What pleases me the most about the first season of True Detective, which I finally watched this week, is how surprisingly untwisty it turned out to be. For all the obsessive scrutiny of its alleged clues, ultimately, this was a show that didn’t need insane plot developments to keep an audience’s attention. It relied, instead, on two great performances, a boatload of atmosphere, and a deep dive into the conventions of its own genre, presented more or less straight. This isn’t a deconstruction or subversion of noir, but an extended attempt to honor the best of what this kind of story can do, and nearly every scene glows with confidence in its own material. At a time when many shows seem afraid to allow the viewer’s eye to stray for a second, this is a series willing to take its time, to linger on moments and images, and to eschew easy attempts to drum up the suspense. Most series about a serial killer would throw in a few more bodies along the way, or tie the plot into the plight of the next potential victim, but True Detective is content to open with one striking crime scene and then focus most of its efforts on the past. And the fact that it remains so watchable over its eight hours speaks to the level of craft and commitment on display.

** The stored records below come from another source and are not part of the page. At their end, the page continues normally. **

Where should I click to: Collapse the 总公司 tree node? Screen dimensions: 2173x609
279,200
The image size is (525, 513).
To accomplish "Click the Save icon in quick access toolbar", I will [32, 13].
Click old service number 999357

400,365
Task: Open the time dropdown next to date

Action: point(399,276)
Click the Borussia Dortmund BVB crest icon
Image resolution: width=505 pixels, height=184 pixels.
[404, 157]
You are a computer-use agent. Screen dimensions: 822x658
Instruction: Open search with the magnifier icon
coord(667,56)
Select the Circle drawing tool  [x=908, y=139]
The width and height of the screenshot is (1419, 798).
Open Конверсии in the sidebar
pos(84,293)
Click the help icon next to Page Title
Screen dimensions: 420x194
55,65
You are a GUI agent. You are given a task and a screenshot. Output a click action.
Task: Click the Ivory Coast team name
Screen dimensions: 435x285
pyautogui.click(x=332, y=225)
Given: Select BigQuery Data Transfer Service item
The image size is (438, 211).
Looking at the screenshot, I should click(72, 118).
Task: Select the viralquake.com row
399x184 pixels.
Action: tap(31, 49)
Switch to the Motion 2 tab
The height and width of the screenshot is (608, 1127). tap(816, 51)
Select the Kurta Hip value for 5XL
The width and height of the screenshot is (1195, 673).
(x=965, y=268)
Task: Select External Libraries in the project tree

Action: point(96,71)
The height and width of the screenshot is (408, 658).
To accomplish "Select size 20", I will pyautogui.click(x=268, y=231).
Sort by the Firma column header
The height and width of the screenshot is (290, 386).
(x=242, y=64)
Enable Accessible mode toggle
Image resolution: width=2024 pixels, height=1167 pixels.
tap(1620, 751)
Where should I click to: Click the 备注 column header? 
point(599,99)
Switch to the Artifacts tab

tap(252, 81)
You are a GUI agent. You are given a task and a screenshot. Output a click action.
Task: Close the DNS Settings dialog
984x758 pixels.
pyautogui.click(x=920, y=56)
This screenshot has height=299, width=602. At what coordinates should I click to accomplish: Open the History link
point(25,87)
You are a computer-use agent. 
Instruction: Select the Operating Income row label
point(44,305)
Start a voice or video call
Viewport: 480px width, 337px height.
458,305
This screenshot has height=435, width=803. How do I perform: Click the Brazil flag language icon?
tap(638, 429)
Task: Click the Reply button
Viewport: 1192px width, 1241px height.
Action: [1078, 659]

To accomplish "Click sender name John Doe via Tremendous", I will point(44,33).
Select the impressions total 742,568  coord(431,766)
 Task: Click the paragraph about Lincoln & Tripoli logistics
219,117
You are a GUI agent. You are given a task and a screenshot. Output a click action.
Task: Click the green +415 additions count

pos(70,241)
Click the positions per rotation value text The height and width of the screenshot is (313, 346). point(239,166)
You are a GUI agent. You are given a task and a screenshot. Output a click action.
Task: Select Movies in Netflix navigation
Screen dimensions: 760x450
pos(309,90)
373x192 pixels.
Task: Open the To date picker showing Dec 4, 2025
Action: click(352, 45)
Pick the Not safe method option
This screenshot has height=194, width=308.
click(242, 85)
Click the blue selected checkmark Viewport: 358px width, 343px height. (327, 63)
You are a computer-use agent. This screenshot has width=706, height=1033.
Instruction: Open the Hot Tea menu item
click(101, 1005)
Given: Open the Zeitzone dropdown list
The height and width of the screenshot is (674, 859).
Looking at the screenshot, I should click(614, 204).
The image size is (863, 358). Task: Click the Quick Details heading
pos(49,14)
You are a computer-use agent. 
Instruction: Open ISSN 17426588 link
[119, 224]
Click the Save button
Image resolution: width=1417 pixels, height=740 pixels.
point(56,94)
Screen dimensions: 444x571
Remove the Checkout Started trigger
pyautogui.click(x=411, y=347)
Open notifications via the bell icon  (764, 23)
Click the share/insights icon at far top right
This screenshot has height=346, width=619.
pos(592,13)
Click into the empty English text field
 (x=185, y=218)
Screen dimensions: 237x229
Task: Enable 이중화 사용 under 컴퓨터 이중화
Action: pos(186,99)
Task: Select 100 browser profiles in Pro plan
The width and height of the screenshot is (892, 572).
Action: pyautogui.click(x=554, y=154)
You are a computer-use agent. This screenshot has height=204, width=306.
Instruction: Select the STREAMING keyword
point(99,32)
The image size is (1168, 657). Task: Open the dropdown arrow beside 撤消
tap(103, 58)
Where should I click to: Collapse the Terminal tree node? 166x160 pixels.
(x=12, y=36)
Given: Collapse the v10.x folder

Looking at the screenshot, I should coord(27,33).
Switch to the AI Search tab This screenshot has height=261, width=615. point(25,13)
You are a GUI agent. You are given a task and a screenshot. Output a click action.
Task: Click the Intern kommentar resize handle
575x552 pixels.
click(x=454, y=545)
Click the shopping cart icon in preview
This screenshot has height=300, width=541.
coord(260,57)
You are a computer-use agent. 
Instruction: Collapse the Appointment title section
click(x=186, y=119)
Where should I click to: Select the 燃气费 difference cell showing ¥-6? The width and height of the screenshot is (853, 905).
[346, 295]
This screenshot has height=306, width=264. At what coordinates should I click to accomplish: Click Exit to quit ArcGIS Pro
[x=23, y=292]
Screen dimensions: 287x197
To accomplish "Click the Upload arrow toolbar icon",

Matthew McConaughey on True Detective

The show isn’t perfect. There are times when it seems to check off items on a list of procedural or Southern Gothic conventions essentially at fancy—devil worship, bikers, meth cooks—without any attempt to tie them all together. Occasionally, the endless scenes of Marty and Rust interviewing witnesses and suspects start to feel like an epic episode of Law and Order, and the moments when an old lady or a catatonic victim abruptly blurts out a key piece of evidence can seem a little hacky. Despite some valiant work by Michelle Monaghan, the character of Marty’s wife never feels anything more than obligatory, and she’s really only there to bring her husband into focus. Perhaps most damagingly, for a show that engages in endless existential talk about the nature of evil, it’s oddly complacent when it comes to the darkness it depicts. Once the idea of a family cult devoted to ritual murder and human sacrifice is introduced, it’s taken almost for granted, with little thought as to how such monsters persist over so many generations. If only one killer were involved, it could be written off as an instance of the evil that men do, but the solution that the show presents raises questions that it doesn’t seem particularly interested in exploring.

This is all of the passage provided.